Author Edward Erdelac discussed the reasoning behind incorporating Bram Stoker’s Abraham Van Helsing and werewolves into Terovolas.
“Dracula is a classic, and the titular character is pervasive in literature and pop culture to the point where he’s been romanticized. Lately there’s been a tendency to idealize the monsters. But for me, the more interesting character has always been Abraham Van Helsing. He’s often characterized as a fanatic or a lunatic, but I didn’t read him that way, and was always intrigued by him. Where did a respected professor learn so much about vampirism? He must’ve had a career before and after the events of Dracula, and he never struck me as a vampire hunter by trade, so much as circumstance. Van Helsing is easily as influential on the archetype of the paranormal investigator in fiction as Dracula is to the portrayal of the vampire, and I hate seeing him pigeon-holed in movies like Universal’s Van Helsing. I wanted to explore the rest of his life, and expand on the hints Stoker dropped about his origins.”

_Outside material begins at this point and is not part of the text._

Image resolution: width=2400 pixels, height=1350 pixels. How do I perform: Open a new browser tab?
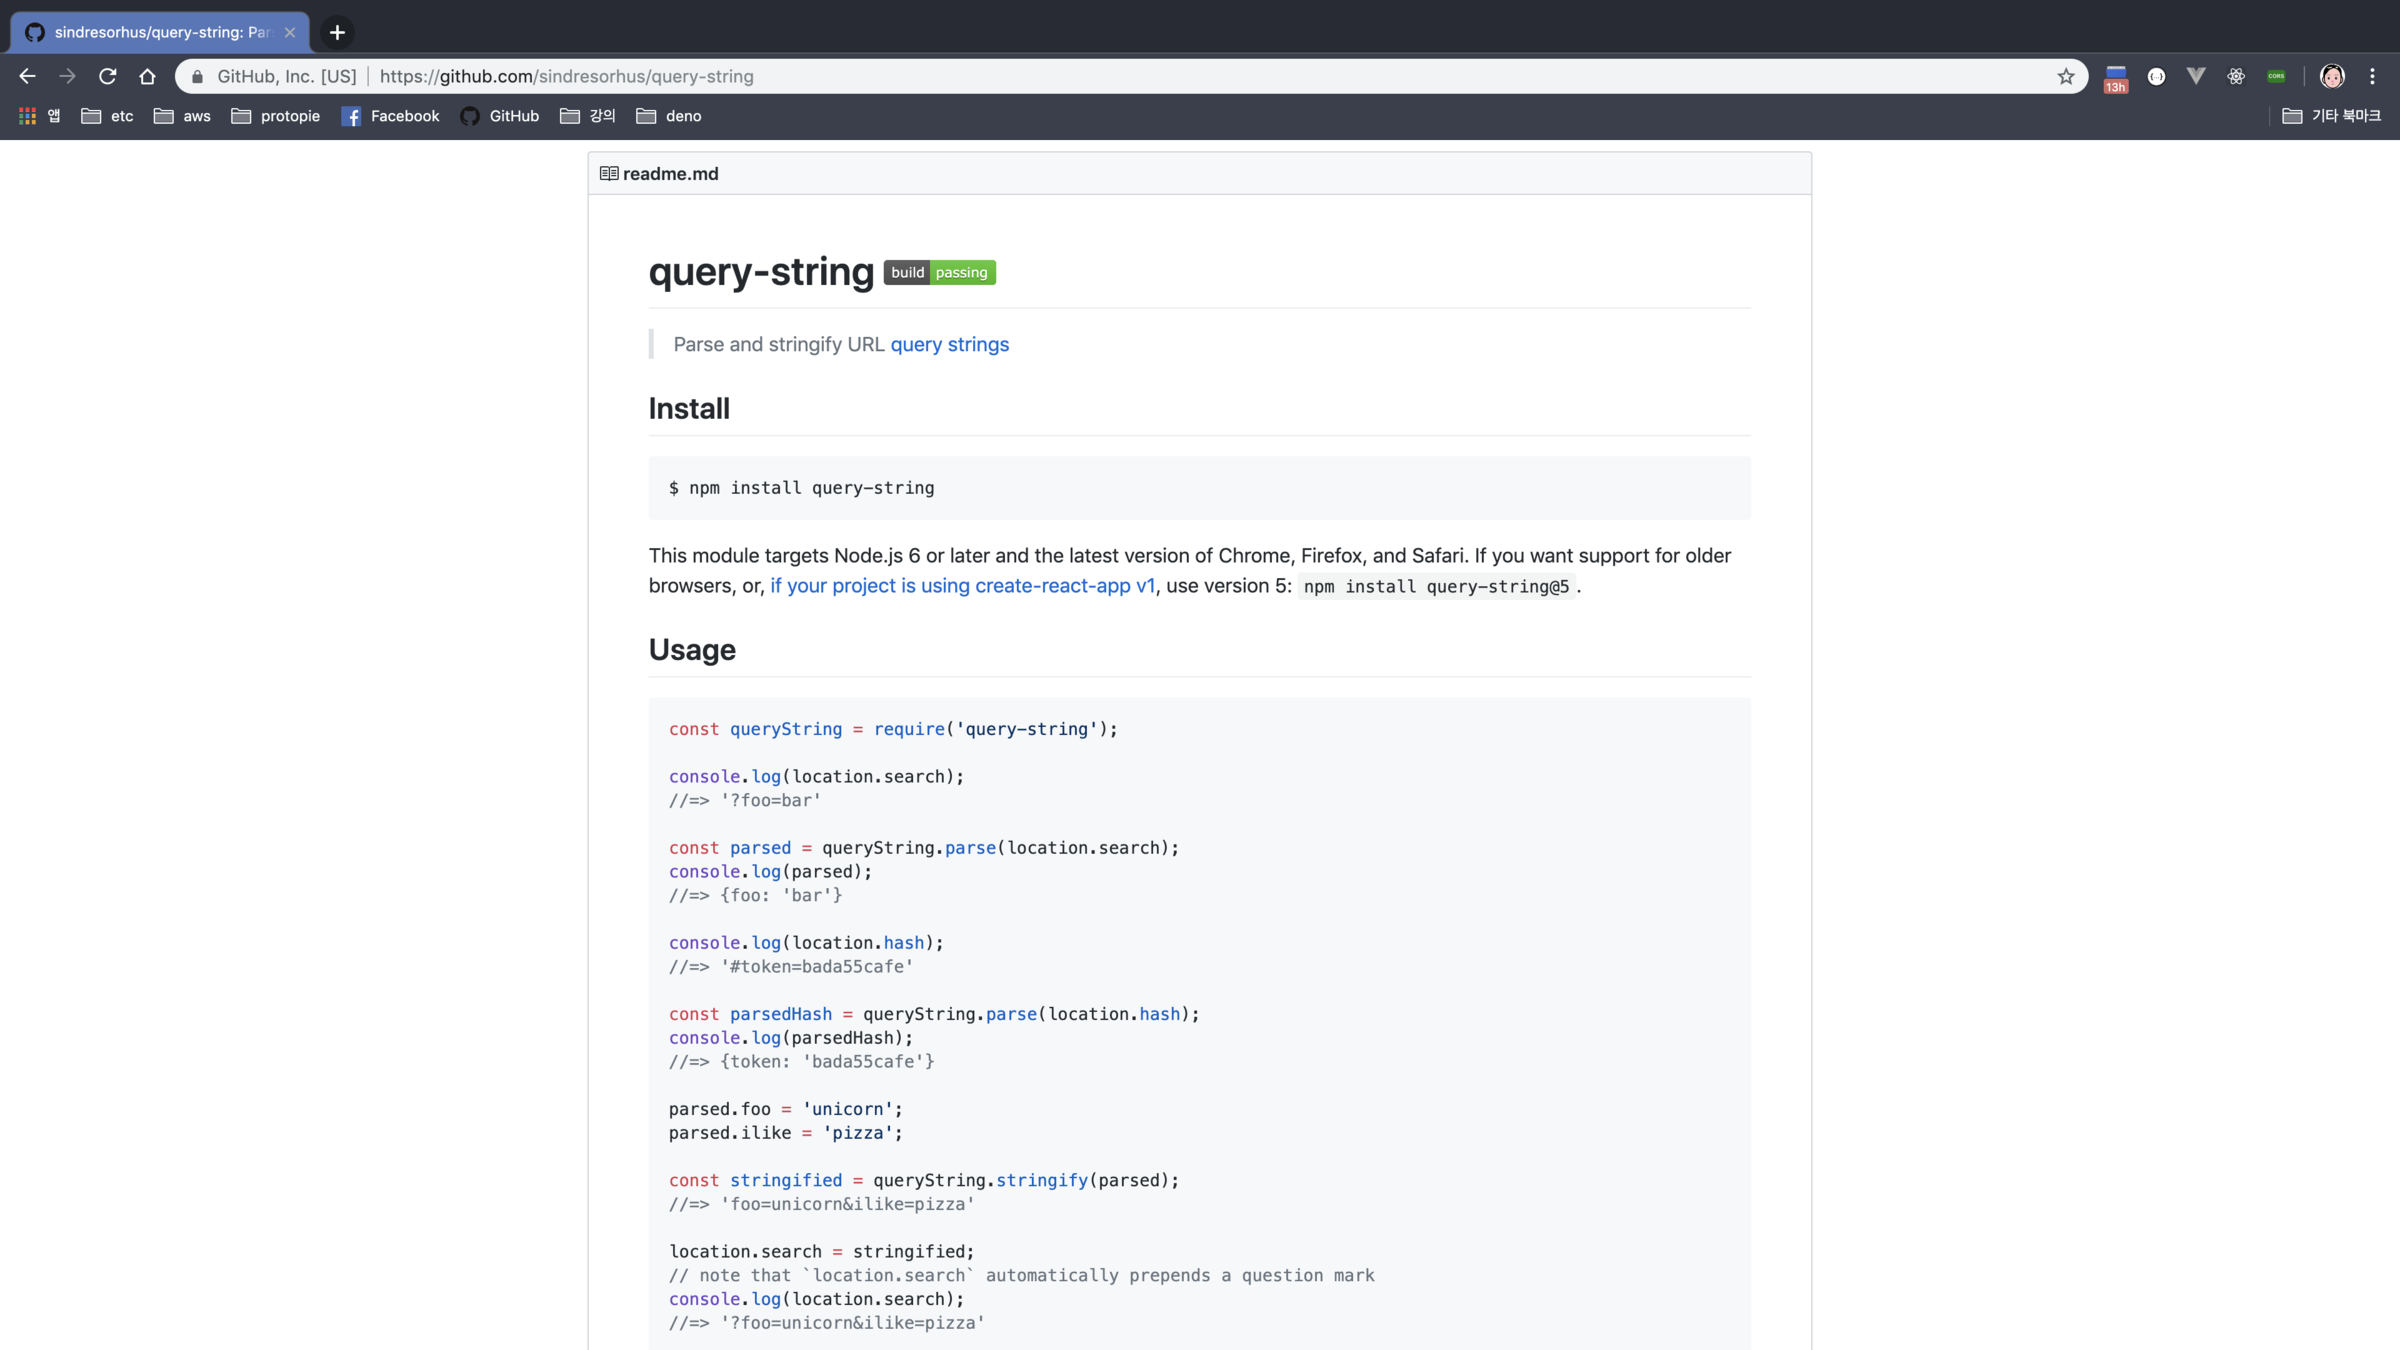pyautogui.click(x=337, y=32)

An interesting aspect of Erdelac’s novel is his use of framing each character within individual entries from journals and papers.

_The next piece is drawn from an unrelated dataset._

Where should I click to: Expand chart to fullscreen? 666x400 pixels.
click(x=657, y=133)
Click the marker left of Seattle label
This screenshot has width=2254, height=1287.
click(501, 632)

“I really admire and enjoy reading the found document framing device when it’s done well. I was definitely influenced by Nicholas Meyer’s Sherlock Holmes pastiches, The Seven Percent Solution and The West End Horror, and Eaters Of The Dead by Michael Chrichton, which was a huge inspiration. Also George MacDonald Fraser’s Flashman series and Richard Matheson’s The Memoirs Of Wild Bill Hickock. Daniel Keyes’ Flowers For Algernon probably had an early influence on me in terms of depicting character through voice. It was important to me that every entry, ever narrator have its own foibles, like the wolfer’s habit of deliberately omitting profanity in his writings (I got that from a lot of 19th/early 20th century books and primary accounts, most notably Booth Tarkington’s Penrod), or the newspaper writer’s incorrect word usage.
“Sabine Baring-Gould’s The Book Of Werewolves informed a lot of the werewolf lore (so much that it appears in the book), and taught me that silver weapons and silver bullets were solely a Curt Siodmak invention for The Wolfman. And of course Dracula and to a lesser extent Frankenstein, for the epistolary style. I first learned of Norse wolf berserkers from an old episode of the TV show Werewolf.”
Terovolas is a well written and entertaining read recommended for anyone with a passion for for vampire and werewolf lore.